A federal judge has rescheduled the trial of a man charged with kidnapping a woman in Florida with plans to force her to work as a prostitute before she escaped and went to police in Mississippi.
Authorities say Jacobo Feliciano-Francisco and another man abducted the woman from her yard in Panama City Beach, Fla., on June 27 with the intentions of forcing her into prostitution in Baton Rouge, La.
She escaped through the bathroom window of a house in Hattiesburg, Miss., that night and went to the police department, according to court records.
The woman had been a witness in a prior human trafficking case, which led to numerous convictions in Tennessee and Kentucky.
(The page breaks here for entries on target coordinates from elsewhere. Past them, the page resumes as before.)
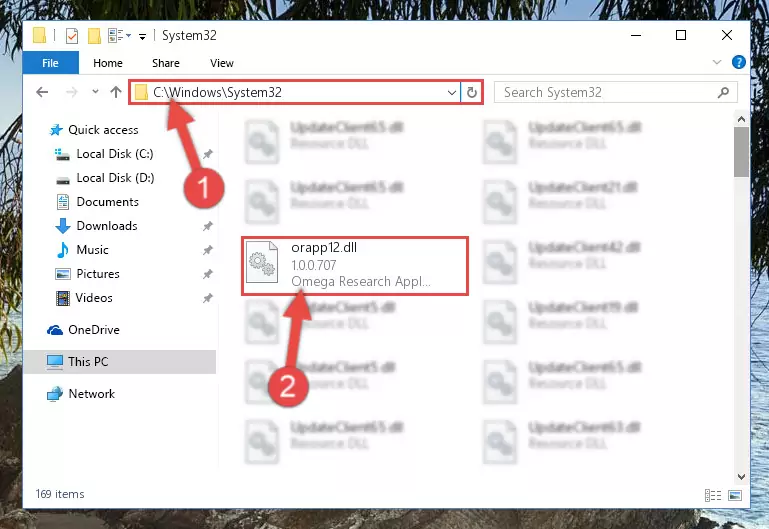Switch to the details view button in the status bar

pyautogui.click(x=713, y=495)
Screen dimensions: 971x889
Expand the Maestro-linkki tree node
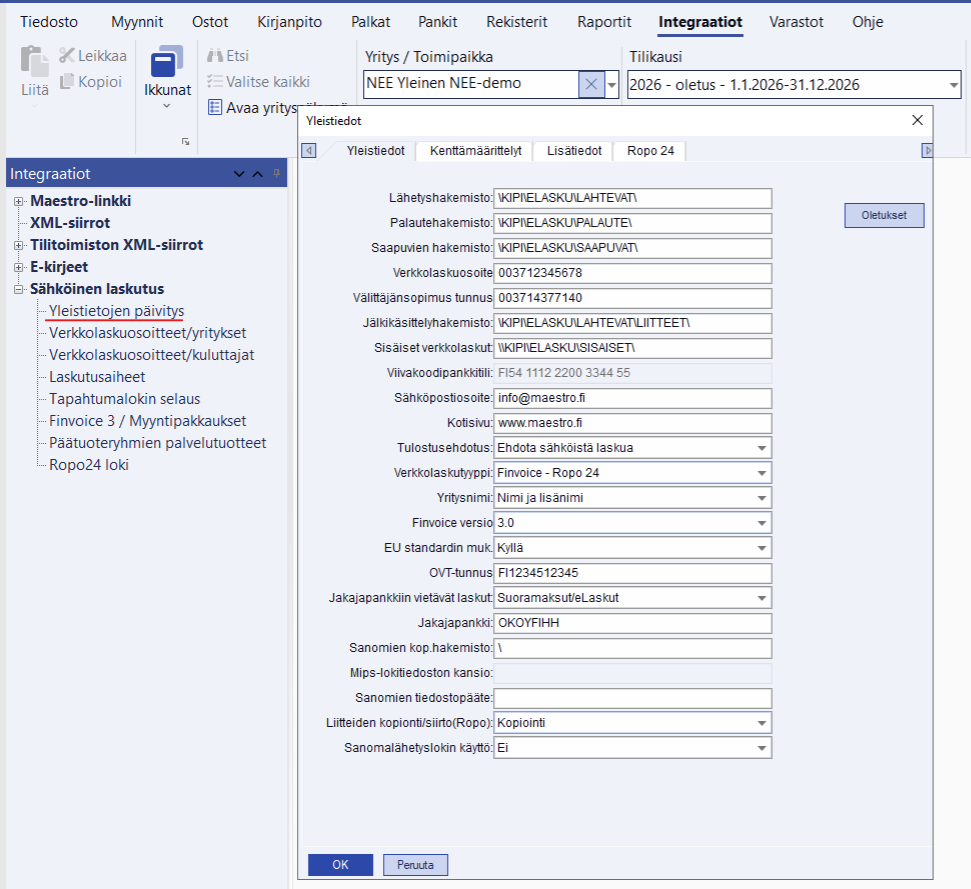19,201
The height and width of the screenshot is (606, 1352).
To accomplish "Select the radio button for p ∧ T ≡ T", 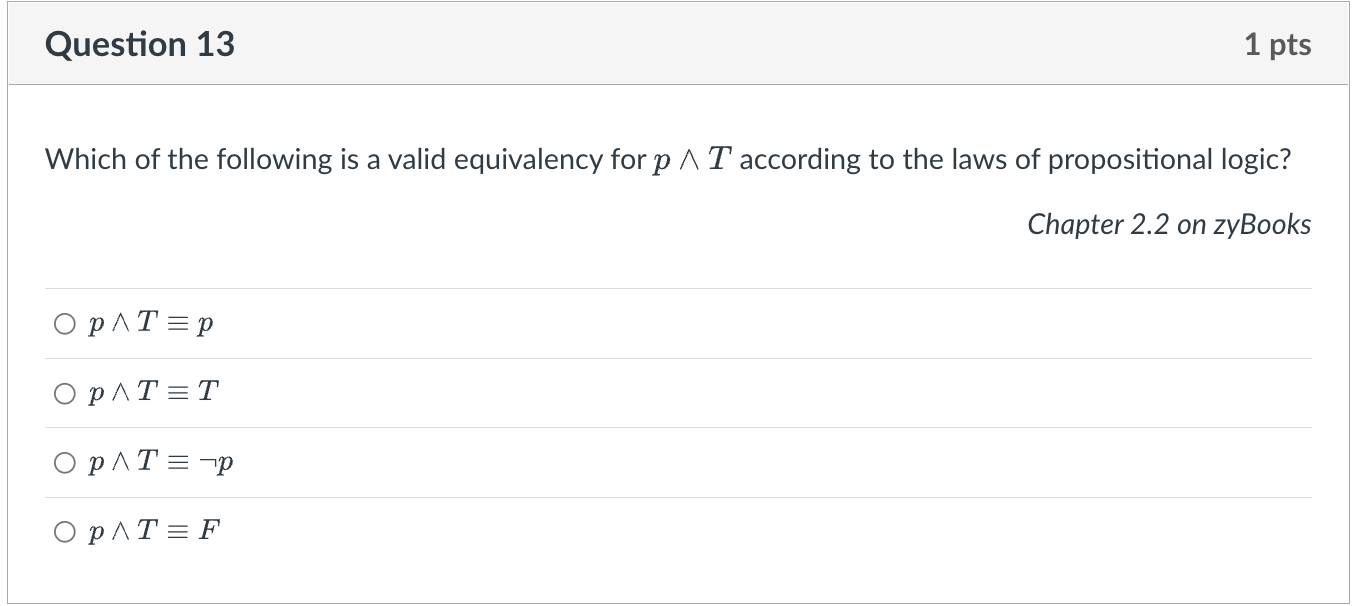I will pyautogui.click(x=64, y=392).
Feliciano-Francisco, also known as Uriel Castillo-Ochoa, is charged in U.S. District Court in Panama City, Fla., with five counts, including kidnapping and retaliating against a witness. He pleaded not guilty on Aug. 12.
He had been scheduled for trial Dec. 9, but it has been changed to March 10.
His attorney requested the delay, saying she needs more time to prepare for the trial. The lawyer did not immediately respond to a message left by The Associated Press.
Authorities said the victim was in her yard in Florida when Feliciano-Francisco and an unidentified man forced her into a car and drove to Feliciano-Francisco's house in Hattiesburg. Investigators say Feliciano-Francisco sexually assaulted the victim and planned to force her to work as a prostitute.
Feliciano-Francisco was arrested at the house that night.
As part of the investigation, another man named Ruperto Moncillo Flores, was arrested on Interstate 59 in Jones County, Miss., the day of the abduction. Investigators say that Flores was transporting a woman from Georgia to Louisiana when he was told to stop in Hattiesburg and pick up the kidnapping victim, but his van broke down and he was arrested on the side of the highway.
Flores pleaded guilty in October in federal court in Hattiesburg to one count of transporting a woman across state lines for prostitution.
The charge against him was related to the woman in the vehicle with him at the time of his arrest. He never made it to pick up the kidnapping victim.
Authorities said there was no evidence to suggest that he knew the woman in Hattiesburg had been abducted, only that he was to pick her up and take her to Louisiana for the purpose of prostitution.
During Flores' plea hearing, Assistant U.S. Attorney Annette Williams said the kidnapping victim heard her abductors call someone to take her to a "house of prostitution" in Baton Rouge, La. Williams said Flores, of Lawrenceville, Ga., was arrested when his van broke down before he made it to pick up the kidnapping victim in Hattiesburg.
The woman with Flores when he was arrested told police that Flores was taking her from Georgia to Louisiana for prostitution. It led to the charge against Flores — a violation of the Mann Act. Flores is scheduled for sentencing Jan. 16.